_What is needed_.
Rewrite the material between the lines holding "744x371 pixels. How" and "click(x=112, y=214)", inclusive, changing "red" to "gray" and leaving everything else as it is.
======== Material for this task ========
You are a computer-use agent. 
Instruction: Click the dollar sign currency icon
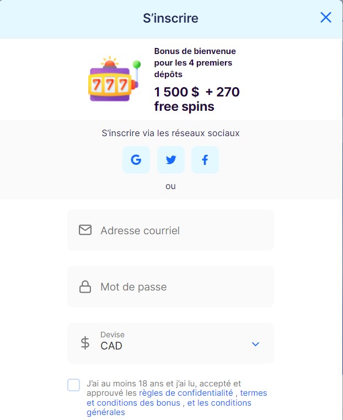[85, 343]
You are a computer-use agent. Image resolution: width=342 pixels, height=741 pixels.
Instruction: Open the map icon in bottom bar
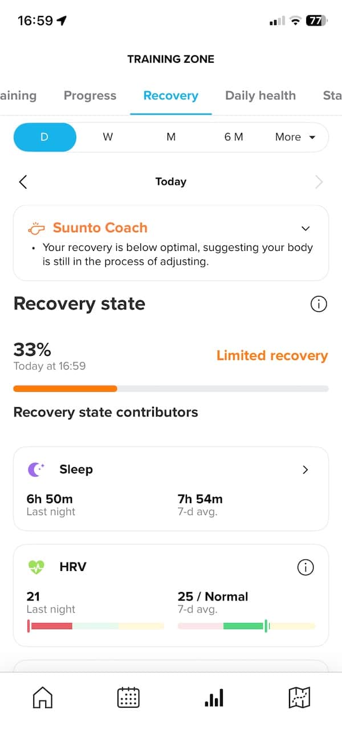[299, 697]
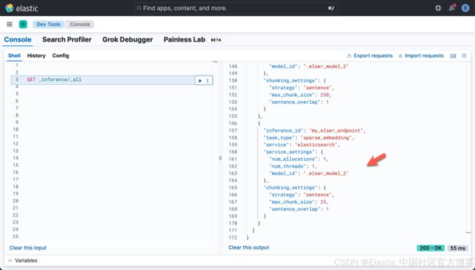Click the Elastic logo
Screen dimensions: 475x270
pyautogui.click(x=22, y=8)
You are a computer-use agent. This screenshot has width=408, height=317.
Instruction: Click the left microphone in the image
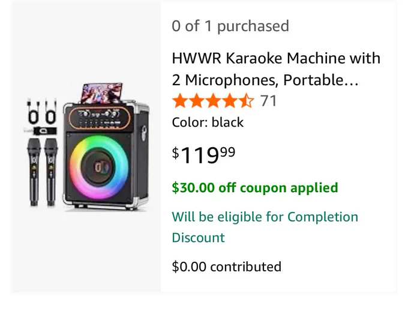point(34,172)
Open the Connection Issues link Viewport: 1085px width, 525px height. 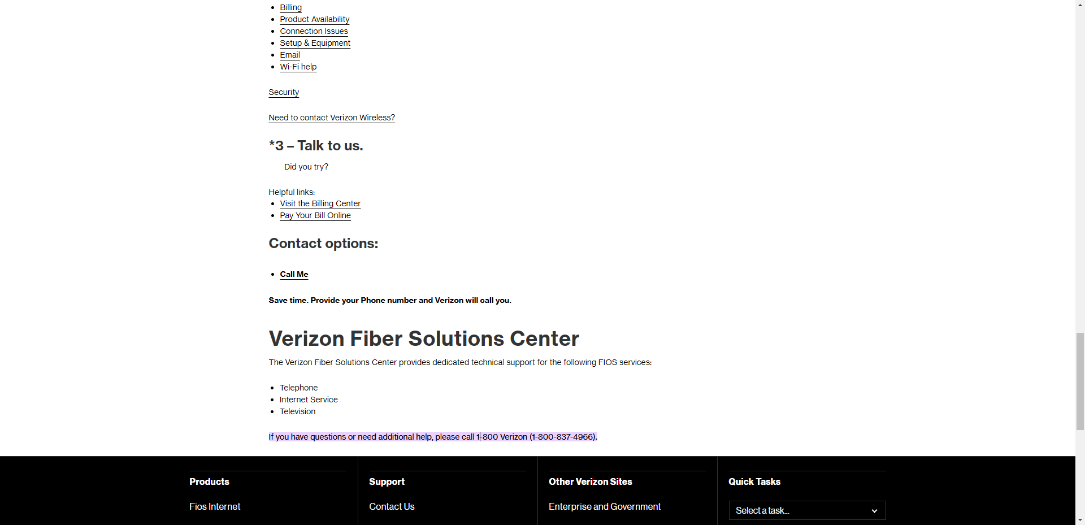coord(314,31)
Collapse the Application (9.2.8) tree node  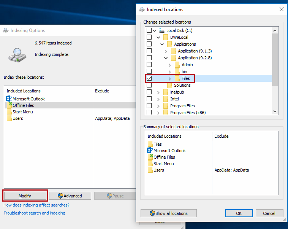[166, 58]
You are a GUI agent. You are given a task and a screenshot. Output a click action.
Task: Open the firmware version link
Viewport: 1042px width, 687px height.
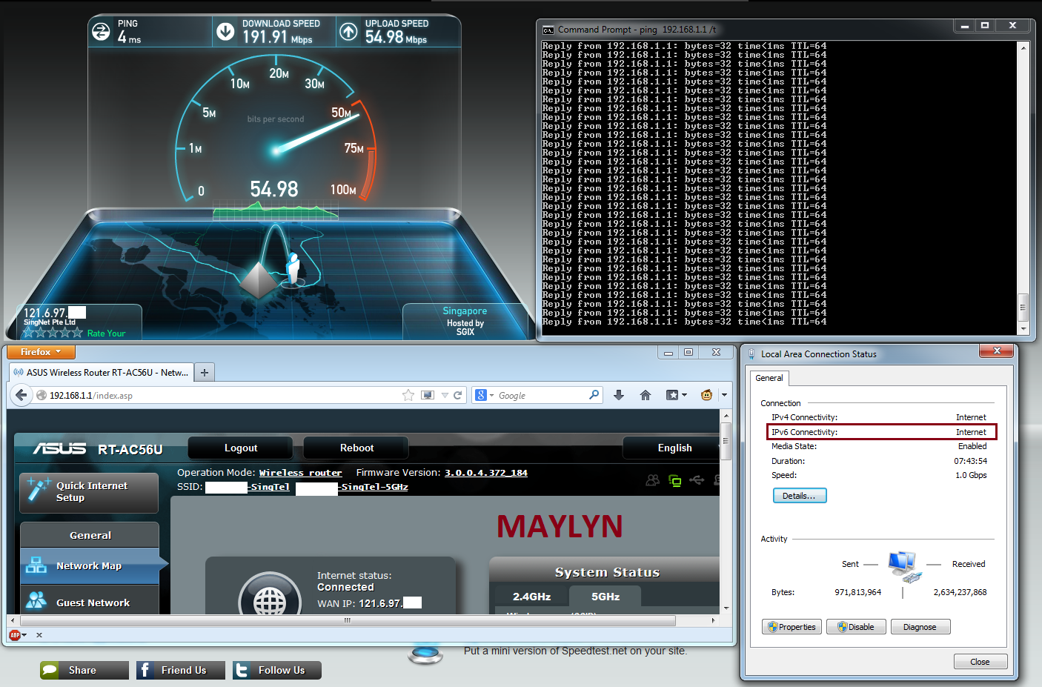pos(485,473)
========
======== Material for this task ========
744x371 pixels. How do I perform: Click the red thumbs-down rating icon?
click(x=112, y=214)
========
======== Material for this task ========
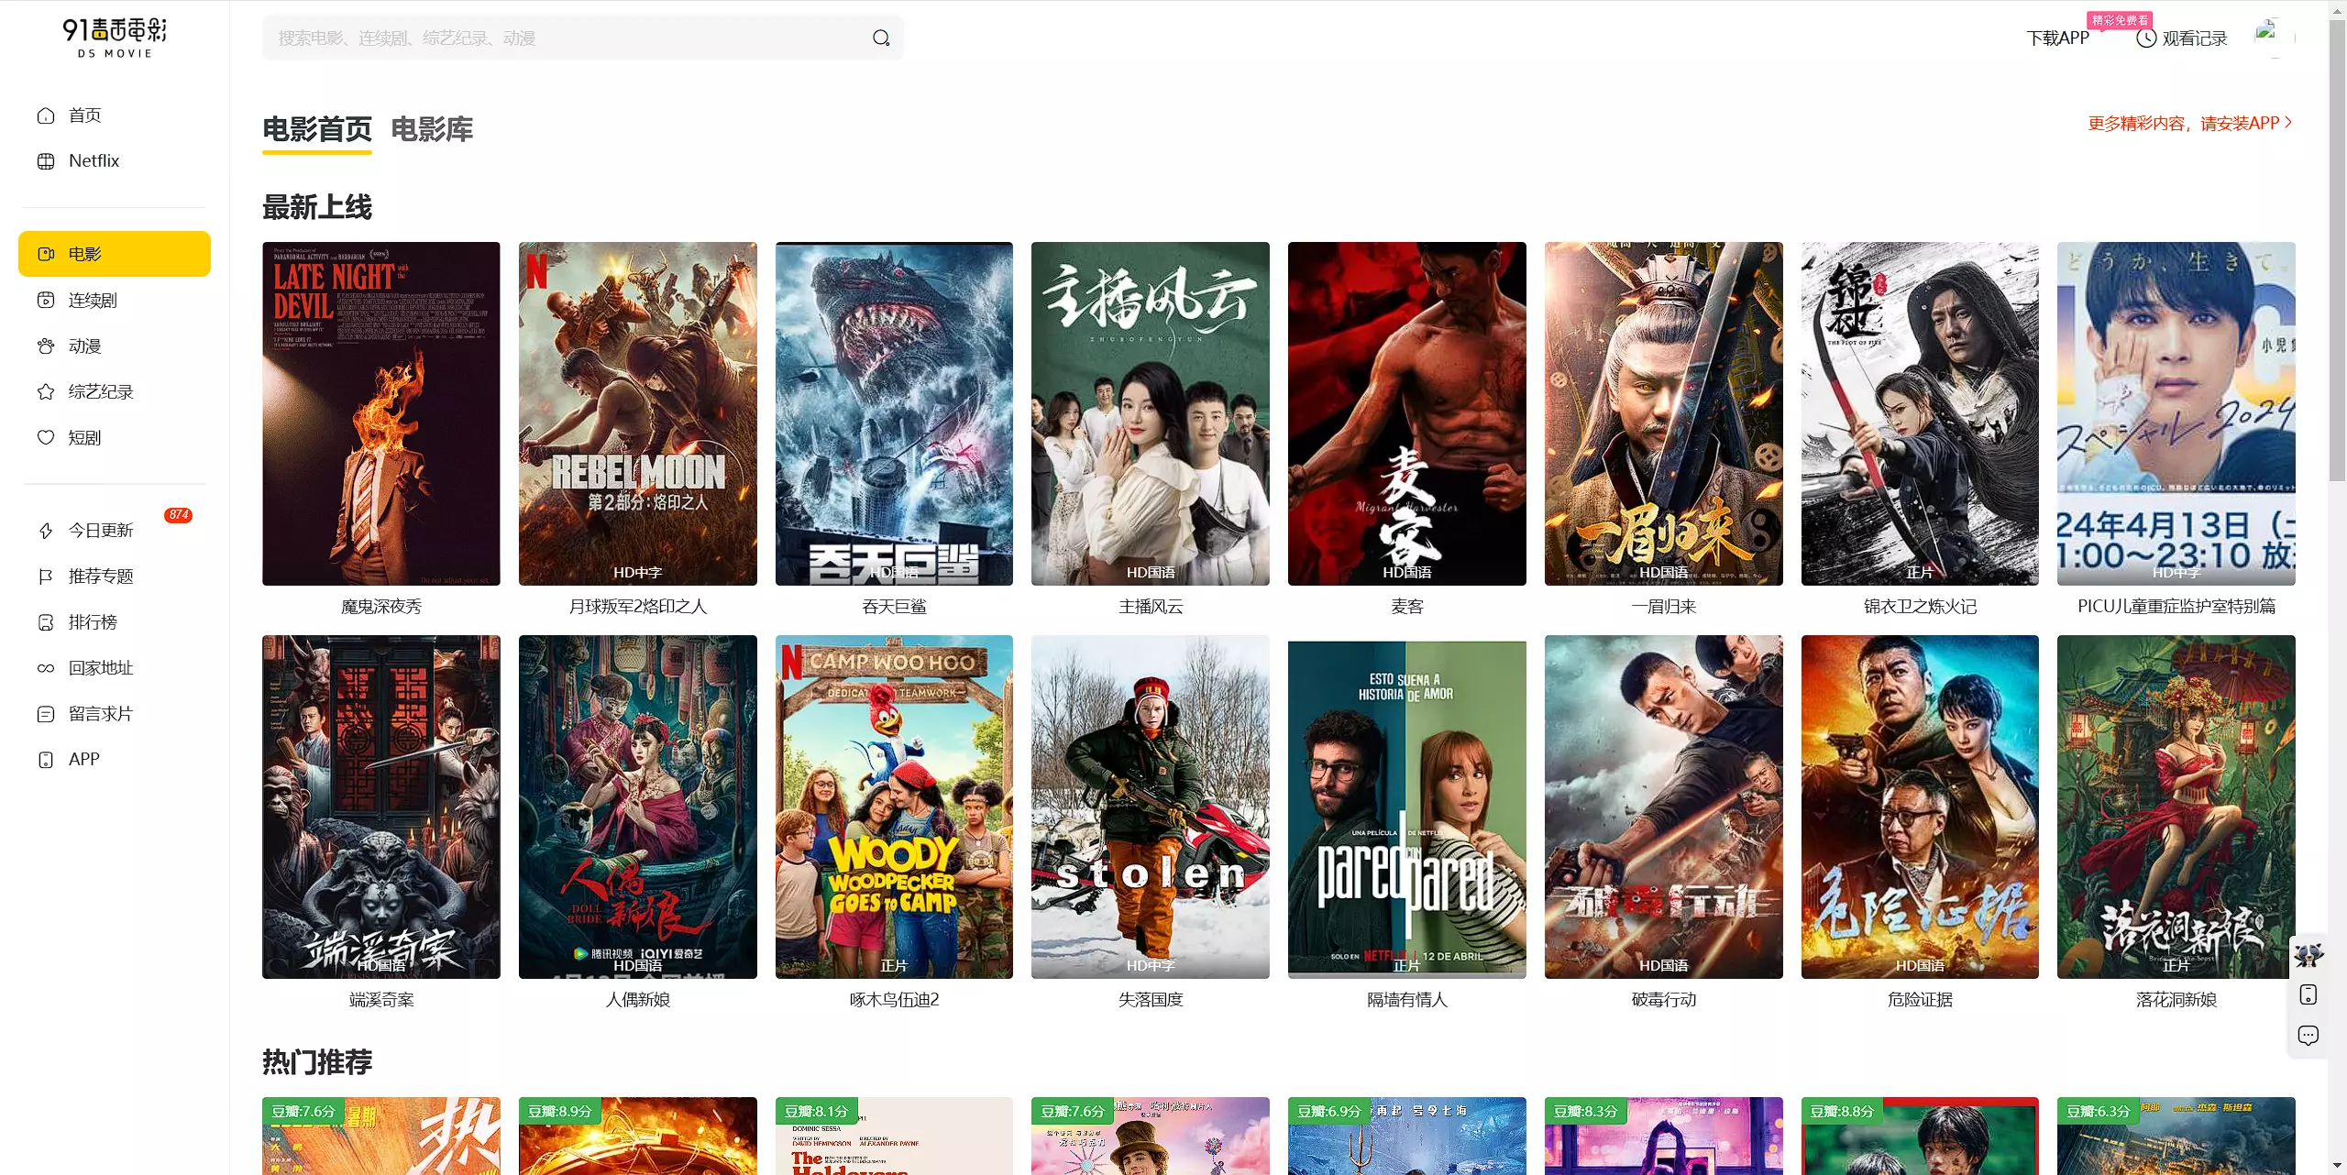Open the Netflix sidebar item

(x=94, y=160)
========
_Solution for this problem_.
744x371 pixels. How do I perform: Click the gray thumbs-down rating icon?
click(x=112, y=214)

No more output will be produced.